IRS OFFER IN COMPROMISE 1998 REFORM ACT and IRS RESTRUCTURING

 

The Reform Act of 1998 restructured how Offers are reviewed and accepted. Originally, there were only three or four revenue officers in the Laguna Niguel district who could review Offers in Compromise. The 1998 Act moved the preliminary review of Offers to revenue officers assigned locally and “offer in compromise technicians” in Laguna Niguel for all offers in the Southern California District. The 2001 IRS Restructuring has moved preliminary review of all offers in the Western US to the Memphis, Tennessee Service Center: Memphis Internal Revenue Service Center COIC Unit PO Box 30803, AMC Memphis, TN 38130-0803 All offers in compromise in the Eastern US are reviewed in the Brookhaven, New York Service Center. This page will discuss offers submitted in the Western US – though the process is supposed to function the same throughout the US. The IRS plans to process thousands of offers in compromise through the Tennessee Service Center monthly.

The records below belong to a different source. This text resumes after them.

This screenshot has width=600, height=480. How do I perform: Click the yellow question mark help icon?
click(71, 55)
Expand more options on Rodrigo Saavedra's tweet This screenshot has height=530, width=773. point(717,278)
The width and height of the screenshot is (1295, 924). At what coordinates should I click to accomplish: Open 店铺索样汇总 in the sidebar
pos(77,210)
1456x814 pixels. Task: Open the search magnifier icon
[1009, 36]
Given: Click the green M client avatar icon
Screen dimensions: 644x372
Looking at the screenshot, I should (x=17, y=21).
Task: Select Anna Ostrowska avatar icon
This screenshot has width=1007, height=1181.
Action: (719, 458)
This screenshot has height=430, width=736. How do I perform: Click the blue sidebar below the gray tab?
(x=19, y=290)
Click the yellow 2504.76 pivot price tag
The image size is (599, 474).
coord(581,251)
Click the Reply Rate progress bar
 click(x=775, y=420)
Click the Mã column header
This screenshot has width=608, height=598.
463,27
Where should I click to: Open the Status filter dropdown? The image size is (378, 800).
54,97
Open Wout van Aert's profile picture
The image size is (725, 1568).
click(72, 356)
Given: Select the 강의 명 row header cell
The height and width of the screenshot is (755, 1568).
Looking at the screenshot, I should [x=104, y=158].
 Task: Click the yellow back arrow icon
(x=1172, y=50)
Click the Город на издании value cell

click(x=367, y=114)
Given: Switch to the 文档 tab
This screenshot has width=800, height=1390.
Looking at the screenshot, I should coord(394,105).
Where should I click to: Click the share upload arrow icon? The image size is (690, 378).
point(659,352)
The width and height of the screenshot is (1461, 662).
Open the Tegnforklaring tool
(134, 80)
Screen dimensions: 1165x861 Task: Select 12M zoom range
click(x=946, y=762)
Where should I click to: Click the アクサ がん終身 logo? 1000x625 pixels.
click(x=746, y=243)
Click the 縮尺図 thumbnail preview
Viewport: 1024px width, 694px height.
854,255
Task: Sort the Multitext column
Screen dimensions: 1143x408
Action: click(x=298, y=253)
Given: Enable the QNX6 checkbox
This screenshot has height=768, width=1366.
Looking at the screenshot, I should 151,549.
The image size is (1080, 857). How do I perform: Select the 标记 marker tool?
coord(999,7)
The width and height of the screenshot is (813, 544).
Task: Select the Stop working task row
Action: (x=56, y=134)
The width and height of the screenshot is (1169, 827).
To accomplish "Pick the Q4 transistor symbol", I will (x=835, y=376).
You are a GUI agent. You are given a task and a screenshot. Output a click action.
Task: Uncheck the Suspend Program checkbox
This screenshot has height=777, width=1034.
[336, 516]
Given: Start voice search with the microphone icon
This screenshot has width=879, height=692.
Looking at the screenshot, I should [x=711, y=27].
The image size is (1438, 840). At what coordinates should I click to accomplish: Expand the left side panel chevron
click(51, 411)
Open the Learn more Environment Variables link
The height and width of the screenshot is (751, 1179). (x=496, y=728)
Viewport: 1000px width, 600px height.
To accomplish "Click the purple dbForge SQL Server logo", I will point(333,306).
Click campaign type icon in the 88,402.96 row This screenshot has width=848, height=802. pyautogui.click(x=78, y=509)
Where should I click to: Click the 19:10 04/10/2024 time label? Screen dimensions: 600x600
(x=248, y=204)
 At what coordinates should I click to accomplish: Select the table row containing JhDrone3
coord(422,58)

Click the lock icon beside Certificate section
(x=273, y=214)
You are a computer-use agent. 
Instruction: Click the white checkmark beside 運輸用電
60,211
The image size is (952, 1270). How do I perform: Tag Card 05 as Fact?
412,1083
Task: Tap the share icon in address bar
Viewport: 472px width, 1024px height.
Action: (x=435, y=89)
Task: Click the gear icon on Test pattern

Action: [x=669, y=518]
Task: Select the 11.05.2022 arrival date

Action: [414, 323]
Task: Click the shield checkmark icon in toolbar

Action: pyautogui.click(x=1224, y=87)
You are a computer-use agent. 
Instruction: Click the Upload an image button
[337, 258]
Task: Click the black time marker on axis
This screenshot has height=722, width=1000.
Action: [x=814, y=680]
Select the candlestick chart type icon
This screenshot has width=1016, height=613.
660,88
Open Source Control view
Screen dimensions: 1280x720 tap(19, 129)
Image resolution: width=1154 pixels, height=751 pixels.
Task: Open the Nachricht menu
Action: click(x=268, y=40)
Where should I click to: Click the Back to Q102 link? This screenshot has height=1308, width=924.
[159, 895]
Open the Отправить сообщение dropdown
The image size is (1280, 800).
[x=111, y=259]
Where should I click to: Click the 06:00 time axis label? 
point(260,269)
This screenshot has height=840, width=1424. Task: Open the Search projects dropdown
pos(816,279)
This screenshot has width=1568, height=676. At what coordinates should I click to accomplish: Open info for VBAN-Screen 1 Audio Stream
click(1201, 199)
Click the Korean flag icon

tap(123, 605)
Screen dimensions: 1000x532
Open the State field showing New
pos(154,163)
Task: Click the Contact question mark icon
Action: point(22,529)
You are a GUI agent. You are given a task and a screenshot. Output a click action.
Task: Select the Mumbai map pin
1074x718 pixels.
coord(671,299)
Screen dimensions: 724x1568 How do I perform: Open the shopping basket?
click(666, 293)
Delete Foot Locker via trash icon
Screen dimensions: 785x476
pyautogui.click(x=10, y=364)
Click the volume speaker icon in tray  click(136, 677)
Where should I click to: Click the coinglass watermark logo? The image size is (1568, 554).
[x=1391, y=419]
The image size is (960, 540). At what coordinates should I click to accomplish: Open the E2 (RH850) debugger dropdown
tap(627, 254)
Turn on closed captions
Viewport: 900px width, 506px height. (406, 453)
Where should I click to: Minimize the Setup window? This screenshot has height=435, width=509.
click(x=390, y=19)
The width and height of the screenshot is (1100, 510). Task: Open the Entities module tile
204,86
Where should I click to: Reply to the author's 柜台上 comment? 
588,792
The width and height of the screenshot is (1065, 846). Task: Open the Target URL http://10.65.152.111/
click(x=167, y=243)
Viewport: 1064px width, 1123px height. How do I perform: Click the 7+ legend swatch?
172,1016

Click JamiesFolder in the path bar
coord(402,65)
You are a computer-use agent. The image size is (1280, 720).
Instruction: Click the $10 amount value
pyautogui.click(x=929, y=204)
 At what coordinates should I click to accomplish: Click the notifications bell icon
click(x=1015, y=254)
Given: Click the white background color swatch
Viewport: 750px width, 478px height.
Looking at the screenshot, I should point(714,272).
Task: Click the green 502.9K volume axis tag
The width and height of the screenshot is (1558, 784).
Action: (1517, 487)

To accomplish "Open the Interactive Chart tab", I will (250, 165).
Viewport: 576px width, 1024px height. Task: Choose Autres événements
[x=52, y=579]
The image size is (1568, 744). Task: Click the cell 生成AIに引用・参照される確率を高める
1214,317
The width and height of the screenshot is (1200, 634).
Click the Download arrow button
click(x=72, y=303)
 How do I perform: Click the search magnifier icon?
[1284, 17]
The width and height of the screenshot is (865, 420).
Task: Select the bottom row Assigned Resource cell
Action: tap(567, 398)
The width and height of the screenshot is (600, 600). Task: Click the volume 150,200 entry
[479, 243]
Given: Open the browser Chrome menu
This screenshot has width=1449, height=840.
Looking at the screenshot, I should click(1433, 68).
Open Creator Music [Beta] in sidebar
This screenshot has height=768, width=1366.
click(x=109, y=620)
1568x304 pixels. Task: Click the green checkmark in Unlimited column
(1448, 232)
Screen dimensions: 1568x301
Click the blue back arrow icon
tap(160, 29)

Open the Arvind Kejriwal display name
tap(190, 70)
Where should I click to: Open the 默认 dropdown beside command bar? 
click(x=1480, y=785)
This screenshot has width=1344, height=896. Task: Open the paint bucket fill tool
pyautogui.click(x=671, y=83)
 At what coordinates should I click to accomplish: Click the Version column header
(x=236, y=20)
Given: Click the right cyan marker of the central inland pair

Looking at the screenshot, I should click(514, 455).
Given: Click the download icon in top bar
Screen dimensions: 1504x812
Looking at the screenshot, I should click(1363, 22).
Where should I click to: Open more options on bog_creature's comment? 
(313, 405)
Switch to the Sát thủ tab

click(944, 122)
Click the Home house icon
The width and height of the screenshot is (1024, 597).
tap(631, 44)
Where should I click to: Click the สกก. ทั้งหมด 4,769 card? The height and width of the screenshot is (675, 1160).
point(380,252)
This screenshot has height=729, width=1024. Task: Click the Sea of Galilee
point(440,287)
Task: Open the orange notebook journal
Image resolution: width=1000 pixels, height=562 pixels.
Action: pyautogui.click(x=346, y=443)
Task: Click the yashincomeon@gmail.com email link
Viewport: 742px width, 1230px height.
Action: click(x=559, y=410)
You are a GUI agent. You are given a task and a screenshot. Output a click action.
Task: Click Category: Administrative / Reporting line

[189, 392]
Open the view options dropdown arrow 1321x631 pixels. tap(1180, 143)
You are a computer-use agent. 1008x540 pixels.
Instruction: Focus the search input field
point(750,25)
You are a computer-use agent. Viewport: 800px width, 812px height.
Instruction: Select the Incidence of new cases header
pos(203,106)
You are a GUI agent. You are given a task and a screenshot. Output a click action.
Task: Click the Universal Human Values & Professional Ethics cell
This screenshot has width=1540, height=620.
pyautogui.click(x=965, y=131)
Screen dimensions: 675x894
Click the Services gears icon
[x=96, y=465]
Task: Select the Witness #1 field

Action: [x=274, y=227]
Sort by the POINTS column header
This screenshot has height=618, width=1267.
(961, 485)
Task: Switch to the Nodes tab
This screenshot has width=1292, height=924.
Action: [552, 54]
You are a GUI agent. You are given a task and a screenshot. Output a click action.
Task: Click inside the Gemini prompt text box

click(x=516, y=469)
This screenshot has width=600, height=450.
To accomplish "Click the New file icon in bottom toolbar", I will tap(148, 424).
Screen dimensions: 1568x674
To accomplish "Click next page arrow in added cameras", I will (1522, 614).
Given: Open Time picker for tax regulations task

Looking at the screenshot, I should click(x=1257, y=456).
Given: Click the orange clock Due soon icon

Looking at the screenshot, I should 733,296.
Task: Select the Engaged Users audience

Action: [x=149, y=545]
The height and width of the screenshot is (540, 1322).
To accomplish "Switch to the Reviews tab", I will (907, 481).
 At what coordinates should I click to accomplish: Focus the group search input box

If at the time the offer is submitted the case is assigned to a revenue officer, the revenue officer reviews the documentation for completeness, checks IRS records for compliance with tax laws, and forwards it to Memphis. Once Memphis determines that the Offer in Compromise meets the mechanical IRS standards for acceptance the offer is sent to a field office that is “local” to the taxpayer to be “worked”. The technician in the field office requests and examines substantiation documents and, if the total tax due is less that $50,000, has the initial authority to accept, reject, or return the offer. Higher amount offers require higher approval authority. With the initial review procedure being handled locally or by offer in compromise technicians and the mandate to accept more being emphasized, more offers are being accepted. If documentation is not near perfect when submitted the IRS will “return” the offer. Returning the offer means that there is no right to appeal the “return” of the offer in compromise because it never will have been accepted into the system for review. In June 2012 the IRS changed its policy on how to calculate the Offer resulting in lower amounts required to satisfy the IRS guidelines on “acceptable” Offers.

 

OFFER IN COMPROMISE BASICS An offer in compromise can be submitted under one of two theories: Doubt as to Collectability or effective Tax Administration.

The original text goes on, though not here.